** START Passage to read **

Standard Oil Co Indiana v. United States 13 15, 1931

Decision Date13 April 1931
Docket NumberNo. 378,378
Citation75 L.Ed. 926,51 S.Ct. 421,283 U.S. 163
PartiesSTANDARD OIL CO. (INDIANA) et al. v. UNITED STATES. Argued Jan. 13-15, 1931
CourtU.S. Supreme Court

[Syllabus from pages 163-165 intentionally omitted] Messrs. C. B. Ames, of Oklahoma City, Okl., Charles Neave, of New York City, and Louis L. Stephens, of Chicago, Ill, for primary appellants.

Mr. G. H. Dorr, of New York City, for secondary appellants.

The Attorney General and Mr. Thomas D. Thacher, Sol. Gen., of Washington, D. C., for the United States.

Mr. Justice BRANDEIS delivered the opinion of the Court.

This suit was brought by the United States in June, 1924, in the federal court for northern Illinois, to enjoin further violation of section 1 and section 2 of the Sherman Anti-Trust Trust Act July 2, 1890, c. 647, 26 Stat. 209 (15 USCA §§ 1, 2). The violation charged is an illegal combination to create a monopoly and to restrain interstate commerce by controlling that part of the supply of gasoline which is produced by the process of cracking. Control is alleged to be exerted by means of seventy-nine contracts concerning patents relating to the cracking art. The parties to the several contracts are named as defendants. Four of them own patents covering their respective cracking processes, and are called the primary defendants. Three of these, the Standard Oil Company of Indiana, the Texas Company, and the Standard Oil Company of New Jersey, are themselves large producers of cracked gasoline. The fourth, Gasoline Products Company, is merely a licensing concern. The remaining forty-six defendants manufacture cracked gasoline under licenses from one or more of the primary defendants. They are called secondary defendants.

Upon the filing of the answers, which denied the violation charged, the case was referred to a special master to take and report the evidence to the court, together with his findings of fact and conclusions of law. Although the Attorney General had filed an expediting certificate1 on February 24, 1925, it was not until January 20, 1930, that the District Court entered its final decree. This hearings before the master extended over nearly three years. The evidence, including 327 exhibits, fills more than 4,300 pages of the printed record. The master's report, which occupies 240 pages, is devoted largely to a discussion of the seventy-three patents and seventy-nine license contracts. The master found that the primary defendants had not pooled their patents relating to cracking processes; that they had not monopolized or attempted to monopolize any part of the trade or commerce in gasoline; and that none of the defendants had entered into any combination in restraint of trade. He recommended that the bill be dismissed for want of equity. After a hearing, on 273 exceptions filed by the Government, the District Court granted some of the relief asked. 33 F. (2d) 617. The primary defendants and twenty-five of the secondary defendants appealed to this Court. An order of severance was entered; and the injunction was stayed.

** END Passage to read **

■ Written task ■
Reproduce the passage of the Standard Oil opinion above starting at "[Syllabus from pages" and ending at "for secondary appellants.".

** START Extracted data **

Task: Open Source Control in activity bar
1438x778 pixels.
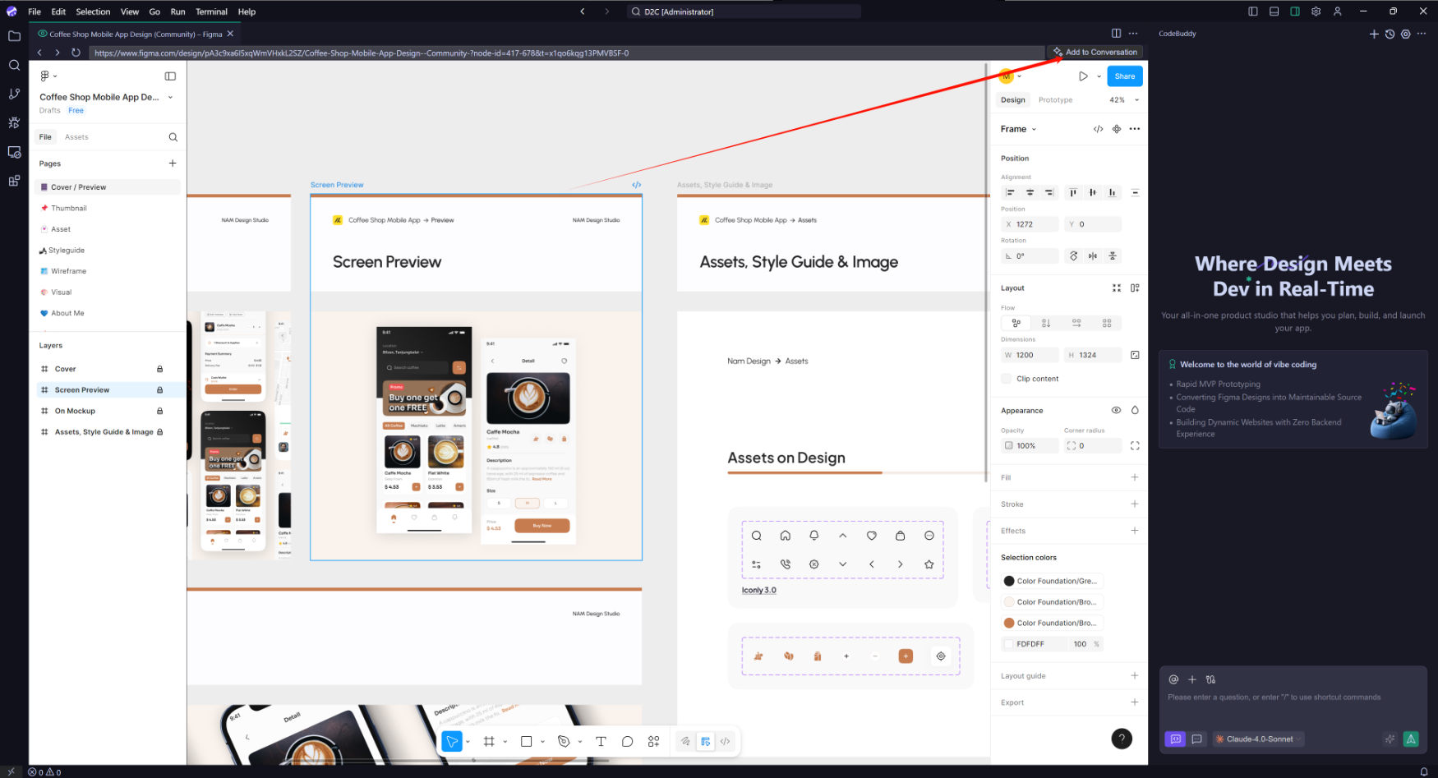Action: (14, 94)
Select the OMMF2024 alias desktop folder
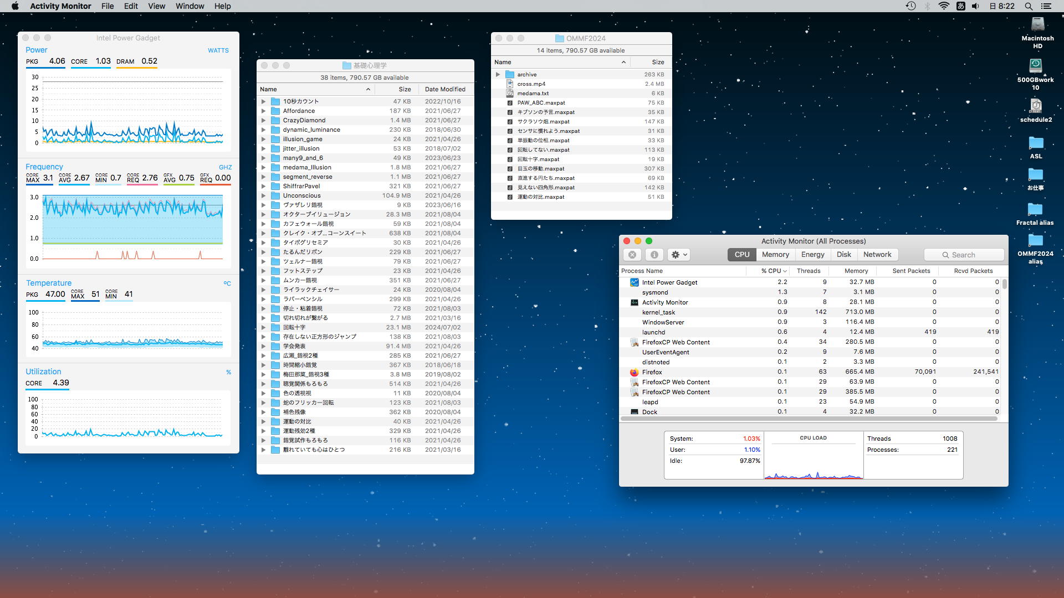The image size is (1064, 598). point(1035,241)
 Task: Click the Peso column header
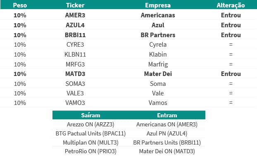point(20,5)
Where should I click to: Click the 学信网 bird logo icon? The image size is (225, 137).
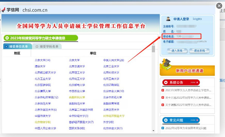coord(3,10)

** END Extracted data **

■ Exercise output ■
[Syllabus from pages 163-165 intentionally omitted] Messrs. C. B. Ames, of Oklahoma City, Okl., Charles Neave, of New York City, and Louis L. Stephens, of Chicago, Ill, for primary appellants.

Mr. G. H. Dorr, of New York City, for secondary appellants.